Data Relationships Column Descriptions


The Data Relationships table displays a number of different measures for the different types of calculations. A description of the statistics available is found below:

All calculations

Option

Description

Y (numerical/categorical)

The name of the Y column concerned.

X (numerical/categorical)

The name of the X column concerned.

p-value

The calculated p-value, representing the degree to which the first column predicts values in the second column. A low p-value indicates a probable strong connection between two columns.

n

The number of valid pairs.

Linear regression

Option

Description

FStat

The F-statistic calculated according to [Ref. Arnold].

RSq

The squared correlation value.

R

The correlation value.

Df

The degrees of freedom = the number of non-empty rows in the column pair - 2.

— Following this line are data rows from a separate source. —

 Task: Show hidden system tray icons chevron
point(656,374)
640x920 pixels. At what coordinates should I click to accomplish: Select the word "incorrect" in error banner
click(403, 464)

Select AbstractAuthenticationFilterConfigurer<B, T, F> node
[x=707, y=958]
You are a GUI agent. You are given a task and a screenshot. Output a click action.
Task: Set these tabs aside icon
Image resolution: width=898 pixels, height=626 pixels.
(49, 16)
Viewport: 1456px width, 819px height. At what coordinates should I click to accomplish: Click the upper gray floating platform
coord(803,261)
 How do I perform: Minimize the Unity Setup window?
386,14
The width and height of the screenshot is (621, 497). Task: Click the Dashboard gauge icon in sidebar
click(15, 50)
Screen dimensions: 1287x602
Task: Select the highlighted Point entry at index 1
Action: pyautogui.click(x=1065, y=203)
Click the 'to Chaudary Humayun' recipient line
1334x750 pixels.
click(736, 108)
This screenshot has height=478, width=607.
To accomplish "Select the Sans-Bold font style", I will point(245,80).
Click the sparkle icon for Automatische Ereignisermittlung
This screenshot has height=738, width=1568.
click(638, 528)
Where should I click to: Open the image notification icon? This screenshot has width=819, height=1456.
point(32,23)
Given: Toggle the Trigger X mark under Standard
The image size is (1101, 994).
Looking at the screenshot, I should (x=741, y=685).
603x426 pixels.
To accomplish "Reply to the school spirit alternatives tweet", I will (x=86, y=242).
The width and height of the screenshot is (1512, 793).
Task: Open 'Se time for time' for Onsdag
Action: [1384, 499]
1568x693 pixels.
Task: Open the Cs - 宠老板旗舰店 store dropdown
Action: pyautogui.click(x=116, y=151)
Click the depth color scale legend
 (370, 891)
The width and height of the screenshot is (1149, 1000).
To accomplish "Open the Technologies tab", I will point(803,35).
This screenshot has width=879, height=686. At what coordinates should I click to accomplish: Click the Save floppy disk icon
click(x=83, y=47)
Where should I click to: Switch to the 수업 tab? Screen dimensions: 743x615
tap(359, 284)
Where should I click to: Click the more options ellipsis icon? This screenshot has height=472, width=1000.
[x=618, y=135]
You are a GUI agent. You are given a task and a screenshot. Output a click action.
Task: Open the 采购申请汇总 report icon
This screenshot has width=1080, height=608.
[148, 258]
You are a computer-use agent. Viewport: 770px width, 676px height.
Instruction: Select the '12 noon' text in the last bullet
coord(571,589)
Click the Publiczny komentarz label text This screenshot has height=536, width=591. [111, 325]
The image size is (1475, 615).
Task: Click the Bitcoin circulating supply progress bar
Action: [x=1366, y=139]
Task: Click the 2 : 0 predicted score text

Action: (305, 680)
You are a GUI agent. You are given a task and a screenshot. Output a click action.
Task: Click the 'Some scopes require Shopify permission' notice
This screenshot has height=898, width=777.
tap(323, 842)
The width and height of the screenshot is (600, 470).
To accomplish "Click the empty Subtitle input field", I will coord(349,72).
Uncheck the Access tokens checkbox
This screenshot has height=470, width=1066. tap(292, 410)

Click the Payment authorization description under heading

Linear regression with intercept and slope

Note: Running the linear regression with intercept and slope results in a decreased performance compared to the basic linear regression method. The reason for this is that there are more calculations done at once, so that the values can be shown in the table, and also that the basic method includes a calculation optimization, where the result of comparing A-to-B is the same as comparing B-to-A. With the intercept -and-slope variant, this optimization is not possible, so the B-to-A combination has to be calculated separately.

Option

Description

FStat

The F-statistic calculated according to [Ref. Arnold].

RSq

The squared correlation value.

R

The correlation value.

Y-intercept (a)

The straight line fit intercept on the Y-axis when x is zero.

Slope (b)

The straight line fit slope.

Df

The degrees of freedom = the number of non-empty rows in the column pair - 2.

Spearman R

Option

Description

FStat

The F-statistic calculated according to [Ref. Lehmann].

Rank R sqared

The square of rank R.

Rank R

The correlation of the ranked values of the X and Y columns.

Df

The degrees of freedom = the number of non-empty rows in the column - 2.

Anova

Option

Description

FStat

The F-statistic. See Anova algorithm for more information.

S2Btwn

The sum of squares between groups.

S2Wthn

The sum of squares within groups.

dfBtwn

The degree of freedom between groups.

dfWthn

The degree of freedom within groups.

Kruskal-Wallis

Option

Description

H-stat

The H-statistic. See Kruskal-Wallis algorithm for more information.

Df

The degrees of freedom = k-1, where k is the number of categories.

Chi-square

Option

Description

Chi2-stat

The Chi2-statistic, which is a direct relationship between the observed and the expected values.

Df

The degrees of freedom = (I-1)(J-1) where I is the number of unique values in the first column and J is the number of unique values in the second column.